Question

A metal pipe is 77 cm long. The inner diameter of a cross-section is 4 cm, the outer diameter being 4.4 cm. find its
(i) inner curved surface area.
(ii) outer curved surface area.
(iii) total surface area.

Answer 1

Hint: We will use the formula of the surface area of cylindrical things. A metal pipe is in the shape of a cylinder. The length is given. The surface area will be different for outer surface and inner surface. The formula for surface area is dependent on the radius of the figure. For the inner and outer surface area the radii are different. So, we will get different values. For the total surface area, we need to add up both inner and outer surface area.

Complete step-by-step solution:
The given figure of the metal pipe is of a cylindrical shape. It has both inner and outer diameter which means the figure has a measurable thickness. So, the inner and outer surface area will be different.
Now, the length of the metal pipe is 77 cm.

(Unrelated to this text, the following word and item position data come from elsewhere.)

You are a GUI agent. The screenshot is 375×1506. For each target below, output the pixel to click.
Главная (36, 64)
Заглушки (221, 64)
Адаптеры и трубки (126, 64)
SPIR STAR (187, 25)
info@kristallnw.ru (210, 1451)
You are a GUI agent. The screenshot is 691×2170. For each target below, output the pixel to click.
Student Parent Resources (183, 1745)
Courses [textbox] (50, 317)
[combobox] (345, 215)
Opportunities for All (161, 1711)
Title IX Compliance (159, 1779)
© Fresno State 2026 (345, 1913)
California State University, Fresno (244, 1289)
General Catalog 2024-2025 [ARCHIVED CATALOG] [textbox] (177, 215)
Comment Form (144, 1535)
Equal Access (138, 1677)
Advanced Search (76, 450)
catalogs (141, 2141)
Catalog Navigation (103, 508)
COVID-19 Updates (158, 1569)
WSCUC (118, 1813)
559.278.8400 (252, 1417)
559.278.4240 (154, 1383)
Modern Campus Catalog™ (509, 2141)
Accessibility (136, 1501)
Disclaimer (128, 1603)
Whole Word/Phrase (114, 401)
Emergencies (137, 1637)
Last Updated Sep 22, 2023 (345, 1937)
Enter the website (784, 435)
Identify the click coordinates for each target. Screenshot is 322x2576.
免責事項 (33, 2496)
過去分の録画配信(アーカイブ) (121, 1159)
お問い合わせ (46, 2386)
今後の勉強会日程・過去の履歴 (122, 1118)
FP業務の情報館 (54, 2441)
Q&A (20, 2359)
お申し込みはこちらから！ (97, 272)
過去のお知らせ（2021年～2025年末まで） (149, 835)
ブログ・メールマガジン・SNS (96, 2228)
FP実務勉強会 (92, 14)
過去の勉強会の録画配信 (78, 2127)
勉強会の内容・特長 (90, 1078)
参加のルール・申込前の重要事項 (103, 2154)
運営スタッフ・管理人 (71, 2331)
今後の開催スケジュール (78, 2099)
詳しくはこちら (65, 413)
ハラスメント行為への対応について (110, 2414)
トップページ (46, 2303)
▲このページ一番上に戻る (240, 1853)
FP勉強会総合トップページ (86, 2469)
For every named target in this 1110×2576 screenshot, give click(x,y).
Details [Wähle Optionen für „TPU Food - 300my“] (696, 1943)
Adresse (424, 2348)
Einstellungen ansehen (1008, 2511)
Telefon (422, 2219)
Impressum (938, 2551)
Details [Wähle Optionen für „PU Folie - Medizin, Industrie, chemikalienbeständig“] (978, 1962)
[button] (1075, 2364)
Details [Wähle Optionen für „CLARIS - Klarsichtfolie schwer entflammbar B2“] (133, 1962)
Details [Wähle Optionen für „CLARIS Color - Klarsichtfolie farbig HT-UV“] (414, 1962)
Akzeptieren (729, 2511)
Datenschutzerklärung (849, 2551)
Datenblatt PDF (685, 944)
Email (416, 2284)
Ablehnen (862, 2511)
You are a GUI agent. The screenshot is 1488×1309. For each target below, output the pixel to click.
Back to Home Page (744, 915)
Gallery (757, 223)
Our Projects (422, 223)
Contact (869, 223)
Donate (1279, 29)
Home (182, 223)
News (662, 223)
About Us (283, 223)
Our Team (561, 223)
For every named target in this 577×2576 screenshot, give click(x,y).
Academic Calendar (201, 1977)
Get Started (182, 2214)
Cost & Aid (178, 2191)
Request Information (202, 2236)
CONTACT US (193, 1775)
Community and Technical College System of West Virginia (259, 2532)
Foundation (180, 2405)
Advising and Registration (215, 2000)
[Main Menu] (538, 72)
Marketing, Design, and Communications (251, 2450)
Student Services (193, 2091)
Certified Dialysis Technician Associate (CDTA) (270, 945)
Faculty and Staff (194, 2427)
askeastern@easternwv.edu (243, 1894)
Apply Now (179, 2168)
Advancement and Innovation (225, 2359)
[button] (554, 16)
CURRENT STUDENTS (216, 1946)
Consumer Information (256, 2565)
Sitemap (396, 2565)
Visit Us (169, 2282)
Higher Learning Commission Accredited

So, $l=77$.
Let, the inner and outer radius of the pipe be $r$ and $R$.
Given that, the inner diameter of a cross-section is 4 cm and the outer diameter being 4.4 cm.
So, the radius is half of the diameter.
$2r=4\Rightarrow r=\dfrac{4}{2}=2$ cm and $2R=4.4\Rightarrow R=\dfrac{4.4}{2}=2.2$ cm.
We know that formula of the surface area of a cylinder is $S=length\times perimeter$.
So, for the inner surface area ${{S}_{r}}=2\pi rl$ and for the outer surface area ${{S}_{R}}=2\pi Rl$.
We put the values in the formula to get the surface area.
The inner surface area ${{S}_{r}}=2\pi rl=2\times \dfrac{22}{7}\times 2\times 77=968c{{m}^{2}}$.
 The outer surface area ${{S}_{R}}=2\pi Rl=2\times \dfrac{22}{7}\times 2.2\times 77=1064.8c{{m}^{2}}$.
The total surface area is the sum of the inner and outer surface areas.
So, total surface area is $S={{S}_{r}}+{{S}_{R}}=968+1064.8=2032.8c{{m}^{2}}$.

Note: We need to always remember the difference between the inner and outer surface area as it’s just because of the thickness of the figure. If the thickness is missing then we would only have one kind of thickness i.e. both side surface area will be of the same value. We tried to process the formula using a radius. But to minimize our problem we can also use the diameter as instead of using $r$ and $R$, we can use $2r$ and $2R$ in the perimeter. Also, we need to care about the lid of the figure if the lid exists. In our figure, it’s not mentioned. So, we didn’t use the lid factor. In that case, we need to add the area of the circle which is $2\times \pi {{R}^{2}}=2\pi {{R}^{2}}$. There are two lids on two sides.